2005-08-01 00:21:22 | 映画音楽
 この映画が公開された1970年は「EXPO70」つまり大阪万博の年、高度成長の真最中で劇場映画を見た記憶が殆どなく、近年になってテレビで観た映画です。主演女優のソフィア・ローレンは1955年に{河の女}に出て、主題歌の「マンボ・バカーン」とかいうのを歌っていた…程度の記憶でそのまま忘れていました。
 戦後六十年を経た今日でも我が国では中国残留孤児など、戦時中の古傷を清算出来ずに引きずっていますが、これは先の大戦にかかわったヨーロッパ諸国、特に敗戦国になったイタリアでもそれは同じだったようです。
 ロシア戦線で生死不明になった夫アントニオを捜し求めてロシアヘ旅立ったジョバンナ
 やっと探し当てたアントニオにはすでにロシア人の妻、マーシャと女の子がいました。アントニオは撤退中に寒さで意識不明となり、倒れているところをマーシャに助けられたのです。
 マーシャはどこか愁いと寂しさが漂うような女性でしたが、ジョバンナと再会してから記憶を取り戻した夫の微妙な心の変化に気づきます。
 もう自分のところへは帰って来ないかも知れない…という不安の中で、マーシャは夫を一時的にジョバンナのところへ送り出しますが、これは普通では出来ない心優しい勇気ある行動だったと思います。
 ジョバンナと再会したアントニオは長い年月の流れがすべてを変えた事を悟ります。ジョバンナが息子ににアントニオという名をつけていたことが唯一の救いでした。
 お互いに惹かれながらも妻子の待つロシアへ帰るアントニオと、夫や息子とイタリアで暮すジョバンナのミラノ駅での別れ…切ないラスト・シーンでした。
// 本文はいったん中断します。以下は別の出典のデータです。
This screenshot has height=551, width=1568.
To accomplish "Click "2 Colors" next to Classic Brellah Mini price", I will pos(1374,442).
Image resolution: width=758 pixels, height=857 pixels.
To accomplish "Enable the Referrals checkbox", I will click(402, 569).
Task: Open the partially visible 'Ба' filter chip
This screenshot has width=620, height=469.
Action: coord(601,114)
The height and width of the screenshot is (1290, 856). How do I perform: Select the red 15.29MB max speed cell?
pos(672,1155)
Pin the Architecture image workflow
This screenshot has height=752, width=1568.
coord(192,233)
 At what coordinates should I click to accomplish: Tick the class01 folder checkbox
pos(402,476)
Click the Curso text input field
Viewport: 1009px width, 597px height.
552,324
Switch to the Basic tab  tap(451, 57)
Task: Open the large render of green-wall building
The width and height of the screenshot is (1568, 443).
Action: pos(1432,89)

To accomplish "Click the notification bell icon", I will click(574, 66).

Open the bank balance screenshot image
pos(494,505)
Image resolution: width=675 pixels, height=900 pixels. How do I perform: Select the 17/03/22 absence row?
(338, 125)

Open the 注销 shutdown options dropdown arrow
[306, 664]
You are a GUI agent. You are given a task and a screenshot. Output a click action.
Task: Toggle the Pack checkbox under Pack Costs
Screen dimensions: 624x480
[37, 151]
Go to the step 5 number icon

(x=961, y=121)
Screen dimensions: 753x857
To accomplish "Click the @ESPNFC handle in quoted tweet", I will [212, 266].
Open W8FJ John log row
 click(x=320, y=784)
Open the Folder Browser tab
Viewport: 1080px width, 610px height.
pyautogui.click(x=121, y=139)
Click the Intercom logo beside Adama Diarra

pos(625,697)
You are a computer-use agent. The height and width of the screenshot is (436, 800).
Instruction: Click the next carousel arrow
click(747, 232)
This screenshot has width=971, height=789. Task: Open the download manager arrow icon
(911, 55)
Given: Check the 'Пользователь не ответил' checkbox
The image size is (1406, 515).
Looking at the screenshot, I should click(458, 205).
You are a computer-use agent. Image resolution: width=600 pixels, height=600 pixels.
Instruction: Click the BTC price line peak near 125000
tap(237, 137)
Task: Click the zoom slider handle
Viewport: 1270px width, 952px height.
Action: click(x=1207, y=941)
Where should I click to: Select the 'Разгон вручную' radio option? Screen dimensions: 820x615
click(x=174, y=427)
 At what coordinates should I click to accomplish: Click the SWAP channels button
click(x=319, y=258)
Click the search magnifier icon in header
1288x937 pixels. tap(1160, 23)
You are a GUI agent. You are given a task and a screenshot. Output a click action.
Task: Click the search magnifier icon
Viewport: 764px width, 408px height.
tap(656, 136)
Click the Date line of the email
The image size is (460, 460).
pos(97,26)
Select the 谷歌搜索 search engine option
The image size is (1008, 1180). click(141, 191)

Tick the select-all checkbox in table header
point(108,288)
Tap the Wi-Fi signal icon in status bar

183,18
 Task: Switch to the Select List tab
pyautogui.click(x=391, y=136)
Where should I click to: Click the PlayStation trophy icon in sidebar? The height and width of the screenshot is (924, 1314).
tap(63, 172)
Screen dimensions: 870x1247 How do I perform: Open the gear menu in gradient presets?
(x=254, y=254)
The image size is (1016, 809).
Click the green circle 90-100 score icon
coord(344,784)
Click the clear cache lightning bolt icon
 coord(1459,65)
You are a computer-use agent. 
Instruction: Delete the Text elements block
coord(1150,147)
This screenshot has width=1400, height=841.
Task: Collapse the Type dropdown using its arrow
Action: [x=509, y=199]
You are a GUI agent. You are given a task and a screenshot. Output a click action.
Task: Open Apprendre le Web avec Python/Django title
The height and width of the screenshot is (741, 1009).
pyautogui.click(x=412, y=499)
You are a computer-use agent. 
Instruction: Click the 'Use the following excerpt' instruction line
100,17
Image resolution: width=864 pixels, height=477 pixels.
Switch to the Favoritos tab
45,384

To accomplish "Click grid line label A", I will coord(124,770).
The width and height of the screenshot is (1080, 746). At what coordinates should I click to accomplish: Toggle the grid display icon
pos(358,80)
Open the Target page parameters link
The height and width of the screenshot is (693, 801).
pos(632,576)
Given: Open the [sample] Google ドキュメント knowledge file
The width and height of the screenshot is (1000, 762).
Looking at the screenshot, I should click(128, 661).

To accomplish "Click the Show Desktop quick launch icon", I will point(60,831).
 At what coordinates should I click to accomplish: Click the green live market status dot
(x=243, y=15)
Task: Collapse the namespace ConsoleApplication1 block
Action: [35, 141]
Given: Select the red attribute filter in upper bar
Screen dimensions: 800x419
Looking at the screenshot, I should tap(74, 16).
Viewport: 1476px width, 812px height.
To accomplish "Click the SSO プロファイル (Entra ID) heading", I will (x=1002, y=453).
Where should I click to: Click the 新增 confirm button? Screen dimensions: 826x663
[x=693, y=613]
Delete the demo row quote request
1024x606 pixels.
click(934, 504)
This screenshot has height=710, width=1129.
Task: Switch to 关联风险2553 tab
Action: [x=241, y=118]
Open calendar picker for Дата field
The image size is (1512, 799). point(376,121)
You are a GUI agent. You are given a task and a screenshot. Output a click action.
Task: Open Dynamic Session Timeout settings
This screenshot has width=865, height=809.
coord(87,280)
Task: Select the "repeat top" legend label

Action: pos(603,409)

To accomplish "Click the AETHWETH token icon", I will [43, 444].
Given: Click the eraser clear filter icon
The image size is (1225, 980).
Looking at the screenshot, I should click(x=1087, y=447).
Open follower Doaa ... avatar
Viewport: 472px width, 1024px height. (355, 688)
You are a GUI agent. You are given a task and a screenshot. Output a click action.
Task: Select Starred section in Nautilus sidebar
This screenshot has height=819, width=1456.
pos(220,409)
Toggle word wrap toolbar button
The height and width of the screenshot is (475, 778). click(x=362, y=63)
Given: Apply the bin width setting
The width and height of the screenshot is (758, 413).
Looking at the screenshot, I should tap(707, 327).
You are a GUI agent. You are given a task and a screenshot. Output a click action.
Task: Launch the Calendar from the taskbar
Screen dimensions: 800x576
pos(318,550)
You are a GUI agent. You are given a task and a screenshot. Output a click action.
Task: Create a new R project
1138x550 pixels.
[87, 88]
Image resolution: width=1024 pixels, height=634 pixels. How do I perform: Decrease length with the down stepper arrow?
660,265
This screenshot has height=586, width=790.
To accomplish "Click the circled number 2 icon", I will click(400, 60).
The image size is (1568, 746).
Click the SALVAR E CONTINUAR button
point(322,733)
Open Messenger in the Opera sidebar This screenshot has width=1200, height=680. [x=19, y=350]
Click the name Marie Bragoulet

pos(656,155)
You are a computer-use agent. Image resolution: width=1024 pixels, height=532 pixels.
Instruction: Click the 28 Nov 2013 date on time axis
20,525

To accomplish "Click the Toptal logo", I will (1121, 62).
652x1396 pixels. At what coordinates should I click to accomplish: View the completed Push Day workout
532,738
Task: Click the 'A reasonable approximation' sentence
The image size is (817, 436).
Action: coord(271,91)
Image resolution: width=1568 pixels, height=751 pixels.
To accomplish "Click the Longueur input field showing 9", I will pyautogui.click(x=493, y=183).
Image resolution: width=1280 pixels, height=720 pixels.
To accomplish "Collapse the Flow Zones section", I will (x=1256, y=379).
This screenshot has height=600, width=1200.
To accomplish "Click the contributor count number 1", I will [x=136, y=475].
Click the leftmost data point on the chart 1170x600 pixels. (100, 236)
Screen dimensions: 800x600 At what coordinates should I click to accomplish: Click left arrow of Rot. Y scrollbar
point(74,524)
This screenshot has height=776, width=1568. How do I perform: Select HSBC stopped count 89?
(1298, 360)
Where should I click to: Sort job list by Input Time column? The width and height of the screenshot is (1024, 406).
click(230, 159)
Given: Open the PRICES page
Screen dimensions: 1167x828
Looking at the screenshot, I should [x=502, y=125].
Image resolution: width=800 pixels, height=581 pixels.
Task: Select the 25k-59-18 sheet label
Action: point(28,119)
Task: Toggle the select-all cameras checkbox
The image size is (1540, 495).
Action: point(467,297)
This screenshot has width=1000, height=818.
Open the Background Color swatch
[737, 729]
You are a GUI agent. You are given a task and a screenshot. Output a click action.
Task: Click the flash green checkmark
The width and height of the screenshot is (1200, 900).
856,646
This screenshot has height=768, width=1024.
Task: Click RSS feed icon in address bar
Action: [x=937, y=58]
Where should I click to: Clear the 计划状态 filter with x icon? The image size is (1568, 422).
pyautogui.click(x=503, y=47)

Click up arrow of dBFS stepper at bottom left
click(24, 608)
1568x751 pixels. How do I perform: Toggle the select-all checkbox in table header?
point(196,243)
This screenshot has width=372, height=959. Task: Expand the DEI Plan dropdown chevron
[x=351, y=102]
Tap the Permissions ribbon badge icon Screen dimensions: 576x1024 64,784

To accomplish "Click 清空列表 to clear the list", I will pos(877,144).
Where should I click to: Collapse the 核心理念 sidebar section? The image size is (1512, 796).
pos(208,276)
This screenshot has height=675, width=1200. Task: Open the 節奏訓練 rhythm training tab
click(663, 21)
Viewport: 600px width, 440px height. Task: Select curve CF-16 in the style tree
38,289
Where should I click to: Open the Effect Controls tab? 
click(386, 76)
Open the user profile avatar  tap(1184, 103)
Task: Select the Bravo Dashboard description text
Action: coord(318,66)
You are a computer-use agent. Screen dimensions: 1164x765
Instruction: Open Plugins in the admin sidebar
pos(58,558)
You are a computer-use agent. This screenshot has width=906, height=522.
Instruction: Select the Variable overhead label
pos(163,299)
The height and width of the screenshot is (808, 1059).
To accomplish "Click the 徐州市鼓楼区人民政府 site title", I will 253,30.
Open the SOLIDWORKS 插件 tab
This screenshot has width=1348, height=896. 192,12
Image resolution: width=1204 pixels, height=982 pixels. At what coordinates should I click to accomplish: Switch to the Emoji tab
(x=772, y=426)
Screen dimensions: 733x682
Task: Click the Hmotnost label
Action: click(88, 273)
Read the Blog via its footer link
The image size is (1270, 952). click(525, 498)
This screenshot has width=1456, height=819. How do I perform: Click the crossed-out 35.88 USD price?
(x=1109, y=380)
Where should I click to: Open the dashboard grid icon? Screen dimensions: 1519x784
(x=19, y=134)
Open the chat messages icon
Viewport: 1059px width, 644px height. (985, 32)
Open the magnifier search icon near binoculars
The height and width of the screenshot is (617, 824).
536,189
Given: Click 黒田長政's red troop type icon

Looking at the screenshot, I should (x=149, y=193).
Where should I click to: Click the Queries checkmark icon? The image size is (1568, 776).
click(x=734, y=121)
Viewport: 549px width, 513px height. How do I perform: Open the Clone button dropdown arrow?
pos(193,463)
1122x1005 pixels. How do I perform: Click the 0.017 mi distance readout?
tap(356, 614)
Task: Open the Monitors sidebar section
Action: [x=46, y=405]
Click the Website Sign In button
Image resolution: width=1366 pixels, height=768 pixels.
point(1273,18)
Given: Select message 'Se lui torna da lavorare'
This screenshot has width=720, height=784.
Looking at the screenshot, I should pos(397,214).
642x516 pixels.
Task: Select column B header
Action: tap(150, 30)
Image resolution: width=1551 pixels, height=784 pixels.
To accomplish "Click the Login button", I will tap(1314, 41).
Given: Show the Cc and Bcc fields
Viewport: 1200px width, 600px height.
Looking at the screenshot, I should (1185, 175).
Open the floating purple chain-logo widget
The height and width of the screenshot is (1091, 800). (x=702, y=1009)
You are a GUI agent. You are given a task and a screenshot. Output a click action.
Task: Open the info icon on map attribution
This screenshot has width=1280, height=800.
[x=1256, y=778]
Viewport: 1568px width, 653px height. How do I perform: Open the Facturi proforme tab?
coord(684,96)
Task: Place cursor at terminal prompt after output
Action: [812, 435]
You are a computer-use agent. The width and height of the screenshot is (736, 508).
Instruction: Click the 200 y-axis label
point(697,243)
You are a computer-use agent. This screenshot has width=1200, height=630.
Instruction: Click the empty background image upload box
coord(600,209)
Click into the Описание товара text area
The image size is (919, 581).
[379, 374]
 アントニオが命をかけた激戦地は、大輪の花を咲かせるひまわり畑になっていました。
 帰ってきたアントニオをマーシャはどんな気持ちで、表情で迎えたのでしょうか。
 アントニオはすべてを忘れてロシアの大地に根付いたのでしょうか。
 あれからジョバンナと息子のアントニオは幸せに暮すことが出来たのでしょうか。
などと余分な心配の種は尽きませんが、きっと平安と幸が訪れただろうと思いたい…です。
 監督のヴィトリオ・デ・シーカは{自転車泥棒」で敗戦国の悲哀をリアルに描きましたが、この作品も戦火によって非情に断ち切られた愛を感動的に捉えています。
 ソフィア・ローレンは紛れもない1950年代のスターでした、でもこの映画では私たちの記憶にある華やかなイメージは消えて、内容にふさわしい落ちついた感じを漂わせていました。十五年という歳月は彼女を変えたのでしょうか。
 この映画でも音楽が雰囲気を盛り上がるのに、効果を上げていましたが私の手元には、「ヘンリー・マンシーニの美しくスイートな名演集」として、「ムーン・リヴァー」「シャレード」などの映画音楽が収録されています。「ひまわり」は残念ながら入ってませんが、たまたまこの主題曲がロード・ダウン出来たのでPCで時々聴いています。
 今までは描写や表現があまりに写実的すぎたことや、マカロニ・ウエスタンのイメージがあったりして、なんとなく敬遠してきたので今となっては、私が観た数少ないイタリア映画の一つ…でも大変感銘を受けた映画の一つになりました。